26

Why does Python not allow a comment after a line continuation "\" character, is it a technical or stylistic requirement?

According to the docs (2.1.5):

A line ending in a backslash cannot carry a comment.

and (2.1.3):

A comment signifies the end of the logical line unless the implicit line joining rules are invoked. Comments are ignored by the syntax.

PEP 8 does discourage inline comments so I can see how this may stylistically be "unpythonic." I could also see how the "\" could be ambiguous if it allowed comments (should the interpreter ignore all subsequent tokens or just comments?) but I think a distinction could easily be made.

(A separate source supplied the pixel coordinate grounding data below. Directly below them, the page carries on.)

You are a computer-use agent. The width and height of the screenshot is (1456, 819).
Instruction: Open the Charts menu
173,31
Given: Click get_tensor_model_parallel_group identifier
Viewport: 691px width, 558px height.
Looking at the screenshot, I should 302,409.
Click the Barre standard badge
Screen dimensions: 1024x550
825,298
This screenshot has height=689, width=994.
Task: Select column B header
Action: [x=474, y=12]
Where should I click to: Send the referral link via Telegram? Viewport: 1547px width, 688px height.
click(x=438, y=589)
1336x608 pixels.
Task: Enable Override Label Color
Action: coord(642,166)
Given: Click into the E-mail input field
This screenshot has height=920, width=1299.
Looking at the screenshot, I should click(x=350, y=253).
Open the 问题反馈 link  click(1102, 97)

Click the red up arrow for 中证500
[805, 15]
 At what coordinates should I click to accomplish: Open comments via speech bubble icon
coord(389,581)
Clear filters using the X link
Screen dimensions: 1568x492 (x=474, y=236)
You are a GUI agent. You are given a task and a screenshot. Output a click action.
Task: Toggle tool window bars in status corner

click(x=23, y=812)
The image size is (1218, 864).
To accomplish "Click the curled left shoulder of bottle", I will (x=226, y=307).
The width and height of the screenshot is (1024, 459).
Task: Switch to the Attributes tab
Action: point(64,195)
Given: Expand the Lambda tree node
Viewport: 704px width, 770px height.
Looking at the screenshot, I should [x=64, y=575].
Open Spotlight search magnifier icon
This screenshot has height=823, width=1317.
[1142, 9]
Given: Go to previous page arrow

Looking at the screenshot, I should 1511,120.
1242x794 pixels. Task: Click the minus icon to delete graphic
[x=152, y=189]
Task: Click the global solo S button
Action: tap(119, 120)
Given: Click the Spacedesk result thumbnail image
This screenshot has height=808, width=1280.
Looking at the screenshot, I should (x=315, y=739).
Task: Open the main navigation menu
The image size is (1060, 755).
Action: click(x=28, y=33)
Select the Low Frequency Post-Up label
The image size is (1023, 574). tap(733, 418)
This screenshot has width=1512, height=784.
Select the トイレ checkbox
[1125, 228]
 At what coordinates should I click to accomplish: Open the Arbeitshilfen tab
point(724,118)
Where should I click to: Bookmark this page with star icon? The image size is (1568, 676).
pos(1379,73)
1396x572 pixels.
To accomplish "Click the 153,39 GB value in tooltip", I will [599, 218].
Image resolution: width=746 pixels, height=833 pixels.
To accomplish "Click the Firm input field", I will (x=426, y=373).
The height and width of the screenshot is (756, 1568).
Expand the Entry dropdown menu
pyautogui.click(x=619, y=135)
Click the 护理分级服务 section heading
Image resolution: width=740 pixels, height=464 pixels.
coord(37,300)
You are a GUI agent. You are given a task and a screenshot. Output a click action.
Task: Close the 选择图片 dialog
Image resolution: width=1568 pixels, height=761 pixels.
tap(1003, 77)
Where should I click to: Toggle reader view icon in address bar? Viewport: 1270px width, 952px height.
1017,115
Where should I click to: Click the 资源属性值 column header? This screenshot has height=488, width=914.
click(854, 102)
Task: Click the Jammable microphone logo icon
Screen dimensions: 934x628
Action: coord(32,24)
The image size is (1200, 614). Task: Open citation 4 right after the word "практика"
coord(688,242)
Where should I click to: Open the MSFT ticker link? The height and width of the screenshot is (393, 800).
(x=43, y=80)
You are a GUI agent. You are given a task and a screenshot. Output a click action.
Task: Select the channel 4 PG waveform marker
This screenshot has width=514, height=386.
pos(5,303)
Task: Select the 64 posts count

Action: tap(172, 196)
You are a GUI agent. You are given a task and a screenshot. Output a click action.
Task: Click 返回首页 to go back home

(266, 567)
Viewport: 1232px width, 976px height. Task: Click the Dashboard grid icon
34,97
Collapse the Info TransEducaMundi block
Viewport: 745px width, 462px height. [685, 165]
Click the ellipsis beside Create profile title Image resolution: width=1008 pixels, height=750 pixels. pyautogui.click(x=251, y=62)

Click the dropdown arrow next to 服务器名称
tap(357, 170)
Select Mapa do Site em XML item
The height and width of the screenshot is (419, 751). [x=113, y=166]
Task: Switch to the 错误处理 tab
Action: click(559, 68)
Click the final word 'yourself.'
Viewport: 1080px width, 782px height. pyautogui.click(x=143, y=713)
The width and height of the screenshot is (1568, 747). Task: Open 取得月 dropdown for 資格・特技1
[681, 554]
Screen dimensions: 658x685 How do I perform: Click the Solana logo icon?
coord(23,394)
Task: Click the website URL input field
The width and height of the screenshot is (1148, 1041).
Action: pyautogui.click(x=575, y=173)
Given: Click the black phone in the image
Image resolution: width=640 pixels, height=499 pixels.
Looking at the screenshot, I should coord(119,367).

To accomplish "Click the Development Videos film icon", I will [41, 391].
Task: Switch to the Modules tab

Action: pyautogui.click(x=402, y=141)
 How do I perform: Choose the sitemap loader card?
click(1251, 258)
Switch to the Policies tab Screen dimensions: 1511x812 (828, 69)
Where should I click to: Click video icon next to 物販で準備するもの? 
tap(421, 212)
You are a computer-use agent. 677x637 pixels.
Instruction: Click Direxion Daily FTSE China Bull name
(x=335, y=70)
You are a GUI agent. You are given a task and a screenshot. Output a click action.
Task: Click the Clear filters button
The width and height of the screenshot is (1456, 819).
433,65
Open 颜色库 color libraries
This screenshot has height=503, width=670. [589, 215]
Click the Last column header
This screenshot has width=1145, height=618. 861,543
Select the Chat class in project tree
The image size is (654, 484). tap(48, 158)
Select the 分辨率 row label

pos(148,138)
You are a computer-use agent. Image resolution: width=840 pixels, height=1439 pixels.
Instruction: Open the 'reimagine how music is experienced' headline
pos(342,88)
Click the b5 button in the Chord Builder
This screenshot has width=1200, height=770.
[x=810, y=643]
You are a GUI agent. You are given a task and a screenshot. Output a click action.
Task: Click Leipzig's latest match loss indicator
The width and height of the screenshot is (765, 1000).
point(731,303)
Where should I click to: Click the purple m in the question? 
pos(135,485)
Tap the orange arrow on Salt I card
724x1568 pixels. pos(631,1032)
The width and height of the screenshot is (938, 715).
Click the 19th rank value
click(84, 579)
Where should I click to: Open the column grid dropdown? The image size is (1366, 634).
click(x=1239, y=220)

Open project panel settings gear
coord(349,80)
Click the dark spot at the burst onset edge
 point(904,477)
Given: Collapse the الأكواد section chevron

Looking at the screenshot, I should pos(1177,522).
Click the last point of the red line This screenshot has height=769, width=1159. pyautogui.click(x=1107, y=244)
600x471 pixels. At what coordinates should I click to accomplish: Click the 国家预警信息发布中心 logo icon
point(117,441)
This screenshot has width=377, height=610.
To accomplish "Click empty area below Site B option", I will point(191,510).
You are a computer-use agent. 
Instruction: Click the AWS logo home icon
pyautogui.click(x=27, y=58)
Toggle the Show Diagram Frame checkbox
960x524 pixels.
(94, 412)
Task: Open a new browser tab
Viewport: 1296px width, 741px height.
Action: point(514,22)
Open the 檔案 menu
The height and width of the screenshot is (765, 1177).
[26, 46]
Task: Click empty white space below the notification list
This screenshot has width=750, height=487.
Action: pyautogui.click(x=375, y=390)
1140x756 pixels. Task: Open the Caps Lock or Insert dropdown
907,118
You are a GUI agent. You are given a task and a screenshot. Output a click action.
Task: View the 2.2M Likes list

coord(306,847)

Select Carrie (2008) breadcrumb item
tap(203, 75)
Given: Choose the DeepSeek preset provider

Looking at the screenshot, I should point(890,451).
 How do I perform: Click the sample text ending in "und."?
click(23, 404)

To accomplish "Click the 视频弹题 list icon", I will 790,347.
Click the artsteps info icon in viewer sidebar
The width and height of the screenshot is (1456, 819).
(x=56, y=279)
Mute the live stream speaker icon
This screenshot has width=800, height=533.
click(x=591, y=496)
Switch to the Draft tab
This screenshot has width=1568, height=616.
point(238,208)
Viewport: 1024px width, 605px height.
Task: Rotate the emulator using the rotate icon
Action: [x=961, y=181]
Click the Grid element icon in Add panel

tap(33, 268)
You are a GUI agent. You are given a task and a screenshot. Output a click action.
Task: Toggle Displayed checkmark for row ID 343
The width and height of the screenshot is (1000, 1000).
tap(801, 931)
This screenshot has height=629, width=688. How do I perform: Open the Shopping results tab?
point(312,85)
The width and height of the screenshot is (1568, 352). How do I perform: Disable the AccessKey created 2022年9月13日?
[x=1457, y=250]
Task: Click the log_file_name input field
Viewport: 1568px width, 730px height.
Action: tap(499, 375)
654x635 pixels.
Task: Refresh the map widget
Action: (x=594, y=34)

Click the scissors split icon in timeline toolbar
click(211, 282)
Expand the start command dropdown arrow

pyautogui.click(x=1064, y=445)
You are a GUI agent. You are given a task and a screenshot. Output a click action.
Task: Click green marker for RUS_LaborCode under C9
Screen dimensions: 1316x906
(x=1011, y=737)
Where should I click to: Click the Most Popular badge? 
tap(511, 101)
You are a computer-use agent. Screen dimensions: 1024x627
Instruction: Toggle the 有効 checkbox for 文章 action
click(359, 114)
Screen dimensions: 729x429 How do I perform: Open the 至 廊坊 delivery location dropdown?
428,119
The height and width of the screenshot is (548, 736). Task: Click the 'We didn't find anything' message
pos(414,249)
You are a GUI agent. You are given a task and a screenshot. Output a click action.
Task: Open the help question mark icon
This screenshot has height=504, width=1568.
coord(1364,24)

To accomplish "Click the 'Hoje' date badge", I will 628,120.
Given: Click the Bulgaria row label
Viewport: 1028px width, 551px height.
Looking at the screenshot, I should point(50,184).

Coming from Javascript and accustomed to the fluid interface style, I prefer writing chains like the following instead of reassignment:

dataset = tf.data.Dataset.from_tensor_slices(data)\
        .interleave(special_sauce_fn)\
        .shuffle(shuffle_buffer_size)\
        .batch(batch_size)\
        .prefetch()\
        .cache()

Instead of

dataset = dataset.interleave(special_sauce_fn)
dataset = dataset.shuffle(shuffle_buffer_size)
dataset = dataset.batch(batch_size)
dataset = dataset.prefetch()
dataset = dataset.cache()

While this example is rather self-explanatory, at times I feel like a contextual comment could enhance readability of the code.

6
  • 9
    Do you know you could just wrap the whole expression in parentheses to turn on automatic line continuation? Plus, comments work inside that. Jun 9, 2021 at 21:46
  • 2
    I did not! Thank you. Jun 9, 2021 at 21:47
  • 2
    Note that method chaining is "fluent", not reactive.
    – jonrsharpe
    Jun 9, 2021 at 21:47
  • @jonrsharpe thank you, updated. I was first introduced to this style with react, which I suppose does not even require it although it benefits significantly from it. Jun 9, 2021 at 21:54
  • 1
    Related: Is there a way to put comments in multiline code? [I just edited its title btw.]
    – wjandrea
    Jun 9, 2021 at 21:59

2 Answers 2

42

Generally, line-continuation characters are discouraged. Instead, use parentheses:

dataset = (
      tf.data.Dataset.from_tensor_slices(data)
        .interleave(special_sauce_fn) #  comment to your
        .shuffle(shuffle_buffer_size) #  heart's delight
        .batch(batch_size)
        .prefetch()
        .cache()
)
2
  • I did not know that dots can be on different lines. Cool
    – TUSqasi
    Jun 16, 2021 at 7:04
  • 1
    @TUSqasi It's only because the lines are all contained within a set of parentheses. Outside of some kind of grouper, you can't, sadly. Luckily, as this answer is implying, you can use parentheses for this type of thing quite often. Jun 16, 2021 at 15:51
10

For the same reason you can't have whitespace after the backslash. It simplifies the parsing, as it can simply remove any backslash-newline pairs before doing any more parsing. If there were spaces or comments after the backslash, there's no backslash-newline sequence to remove.